EXTRACTED INFORMATION section start
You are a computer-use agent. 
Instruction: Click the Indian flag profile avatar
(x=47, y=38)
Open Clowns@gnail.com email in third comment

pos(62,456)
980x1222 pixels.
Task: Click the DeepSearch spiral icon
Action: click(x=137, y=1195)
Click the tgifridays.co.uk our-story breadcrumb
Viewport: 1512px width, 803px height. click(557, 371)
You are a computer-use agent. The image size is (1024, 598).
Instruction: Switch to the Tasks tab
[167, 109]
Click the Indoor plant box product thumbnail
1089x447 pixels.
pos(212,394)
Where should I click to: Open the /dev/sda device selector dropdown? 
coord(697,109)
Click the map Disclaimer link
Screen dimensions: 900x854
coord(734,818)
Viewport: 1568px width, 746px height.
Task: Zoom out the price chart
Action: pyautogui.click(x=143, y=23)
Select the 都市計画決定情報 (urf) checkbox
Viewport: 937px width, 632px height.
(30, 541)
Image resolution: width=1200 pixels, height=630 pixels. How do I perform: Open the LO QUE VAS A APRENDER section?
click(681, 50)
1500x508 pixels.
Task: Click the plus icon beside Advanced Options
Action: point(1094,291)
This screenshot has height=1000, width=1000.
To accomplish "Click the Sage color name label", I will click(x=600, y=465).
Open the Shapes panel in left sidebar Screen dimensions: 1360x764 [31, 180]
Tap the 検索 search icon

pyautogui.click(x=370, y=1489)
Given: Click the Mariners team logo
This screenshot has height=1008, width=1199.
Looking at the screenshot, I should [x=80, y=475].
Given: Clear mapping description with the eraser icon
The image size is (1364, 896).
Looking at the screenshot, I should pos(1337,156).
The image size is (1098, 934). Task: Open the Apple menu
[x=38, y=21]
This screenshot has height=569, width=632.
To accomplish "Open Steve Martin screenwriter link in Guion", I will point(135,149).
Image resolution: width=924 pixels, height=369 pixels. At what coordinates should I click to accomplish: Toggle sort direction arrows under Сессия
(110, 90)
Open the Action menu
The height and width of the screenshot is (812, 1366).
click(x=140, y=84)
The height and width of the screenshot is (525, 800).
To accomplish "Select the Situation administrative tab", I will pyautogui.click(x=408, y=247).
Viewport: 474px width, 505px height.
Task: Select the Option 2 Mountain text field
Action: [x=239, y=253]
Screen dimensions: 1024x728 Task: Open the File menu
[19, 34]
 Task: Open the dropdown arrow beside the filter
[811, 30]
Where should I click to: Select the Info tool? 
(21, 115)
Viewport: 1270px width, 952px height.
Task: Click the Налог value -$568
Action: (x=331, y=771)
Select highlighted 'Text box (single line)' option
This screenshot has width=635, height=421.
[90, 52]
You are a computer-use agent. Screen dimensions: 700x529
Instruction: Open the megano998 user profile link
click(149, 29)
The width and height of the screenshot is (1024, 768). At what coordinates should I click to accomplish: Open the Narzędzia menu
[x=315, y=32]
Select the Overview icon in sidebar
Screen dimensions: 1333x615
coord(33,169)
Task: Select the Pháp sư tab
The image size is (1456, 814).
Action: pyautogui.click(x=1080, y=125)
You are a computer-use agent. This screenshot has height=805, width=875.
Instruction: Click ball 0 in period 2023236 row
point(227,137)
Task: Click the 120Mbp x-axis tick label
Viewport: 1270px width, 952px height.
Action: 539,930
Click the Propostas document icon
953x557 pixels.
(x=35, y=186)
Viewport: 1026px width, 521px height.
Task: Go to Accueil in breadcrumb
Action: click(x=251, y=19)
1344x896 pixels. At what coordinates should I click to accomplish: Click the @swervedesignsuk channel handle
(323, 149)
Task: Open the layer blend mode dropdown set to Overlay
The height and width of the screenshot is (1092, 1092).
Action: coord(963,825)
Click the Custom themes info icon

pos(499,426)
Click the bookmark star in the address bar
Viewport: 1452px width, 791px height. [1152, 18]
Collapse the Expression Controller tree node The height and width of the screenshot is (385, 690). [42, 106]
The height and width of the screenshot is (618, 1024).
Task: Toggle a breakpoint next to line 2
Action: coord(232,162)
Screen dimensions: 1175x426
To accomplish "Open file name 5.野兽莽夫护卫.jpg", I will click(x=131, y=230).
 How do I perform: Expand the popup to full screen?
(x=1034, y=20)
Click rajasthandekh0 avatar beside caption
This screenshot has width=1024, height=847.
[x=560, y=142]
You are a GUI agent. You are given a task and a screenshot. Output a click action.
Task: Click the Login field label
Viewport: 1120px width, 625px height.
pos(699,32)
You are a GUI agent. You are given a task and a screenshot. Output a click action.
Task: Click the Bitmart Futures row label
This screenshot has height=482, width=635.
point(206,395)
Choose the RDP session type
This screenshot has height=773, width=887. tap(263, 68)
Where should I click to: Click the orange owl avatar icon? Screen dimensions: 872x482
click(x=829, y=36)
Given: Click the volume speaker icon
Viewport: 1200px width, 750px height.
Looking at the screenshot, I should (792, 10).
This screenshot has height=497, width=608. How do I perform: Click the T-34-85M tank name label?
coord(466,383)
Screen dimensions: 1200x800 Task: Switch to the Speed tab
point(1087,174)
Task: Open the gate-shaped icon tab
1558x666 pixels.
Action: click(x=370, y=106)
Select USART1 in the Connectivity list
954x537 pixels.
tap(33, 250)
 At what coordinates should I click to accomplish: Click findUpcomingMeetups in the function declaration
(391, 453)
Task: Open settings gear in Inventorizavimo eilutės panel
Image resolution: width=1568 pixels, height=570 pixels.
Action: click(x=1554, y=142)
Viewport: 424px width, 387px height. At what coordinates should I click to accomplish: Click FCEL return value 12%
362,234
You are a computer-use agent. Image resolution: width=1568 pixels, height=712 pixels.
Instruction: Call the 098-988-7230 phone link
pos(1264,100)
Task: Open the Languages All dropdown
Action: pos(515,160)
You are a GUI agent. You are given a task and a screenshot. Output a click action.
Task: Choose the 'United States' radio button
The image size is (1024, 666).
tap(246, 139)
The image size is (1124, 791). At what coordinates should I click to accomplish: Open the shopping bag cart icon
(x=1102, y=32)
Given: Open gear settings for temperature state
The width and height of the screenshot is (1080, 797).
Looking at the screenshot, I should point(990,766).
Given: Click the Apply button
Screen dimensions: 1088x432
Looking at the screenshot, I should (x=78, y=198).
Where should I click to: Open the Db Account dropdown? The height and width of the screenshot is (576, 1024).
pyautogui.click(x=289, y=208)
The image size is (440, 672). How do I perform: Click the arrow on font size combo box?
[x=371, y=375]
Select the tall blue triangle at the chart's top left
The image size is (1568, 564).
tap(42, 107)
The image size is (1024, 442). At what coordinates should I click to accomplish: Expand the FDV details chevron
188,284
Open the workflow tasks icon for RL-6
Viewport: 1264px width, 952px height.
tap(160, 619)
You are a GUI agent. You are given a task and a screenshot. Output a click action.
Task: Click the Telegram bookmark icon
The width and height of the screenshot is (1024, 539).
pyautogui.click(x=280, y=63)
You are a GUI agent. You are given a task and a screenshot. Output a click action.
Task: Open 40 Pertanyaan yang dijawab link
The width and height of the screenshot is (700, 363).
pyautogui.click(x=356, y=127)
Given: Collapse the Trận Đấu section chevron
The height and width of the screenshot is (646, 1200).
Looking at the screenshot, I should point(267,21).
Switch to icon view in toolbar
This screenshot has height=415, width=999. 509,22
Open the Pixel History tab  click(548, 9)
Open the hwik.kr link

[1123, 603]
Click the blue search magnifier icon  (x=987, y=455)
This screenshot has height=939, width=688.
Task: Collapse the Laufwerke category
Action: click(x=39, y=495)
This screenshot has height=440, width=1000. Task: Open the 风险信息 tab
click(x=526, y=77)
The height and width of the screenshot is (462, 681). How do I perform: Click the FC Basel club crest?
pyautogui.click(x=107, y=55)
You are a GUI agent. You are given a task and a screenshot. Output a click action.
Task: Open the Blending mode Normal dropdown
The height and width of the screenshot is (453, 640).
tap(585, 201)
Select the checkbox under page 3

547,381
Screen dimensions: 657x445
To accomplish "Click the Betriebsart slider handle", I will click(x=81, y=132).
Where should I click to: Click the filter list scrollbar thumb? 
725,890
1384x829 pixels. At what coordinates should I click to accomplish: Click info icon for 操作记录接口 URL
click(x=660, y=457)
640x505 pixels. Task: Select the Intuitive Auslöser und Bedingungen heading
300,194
EXTRACTED INFORMATION section end
> **TASK ITEM**
Nothing before the line containing "The height and width of the screenshot is (453, 640)." should be repeated; repeat that line and all later lines through the end of the data above, exactly.

> **EXPECTED ANSWER**
The height and width of the screenshot is (453, 640).
tap(585, 201)
Select the checkbox under page 3

547,381
Screen dimensions: 657x445
To accomplish "Click the Betriebsart slider handle", I will click(x=81, y=132).
Where should I click to: Click the filter list scrollbar thumb? 
725,890
1384x829 pixels. At what coordinates should I click to accomplish: Click info icon for 操作记录接口 URL
click(x=660, y=457)
640x505 pixels. Task: Select the Intuitive Auslöser und Bedingungen heading
300,194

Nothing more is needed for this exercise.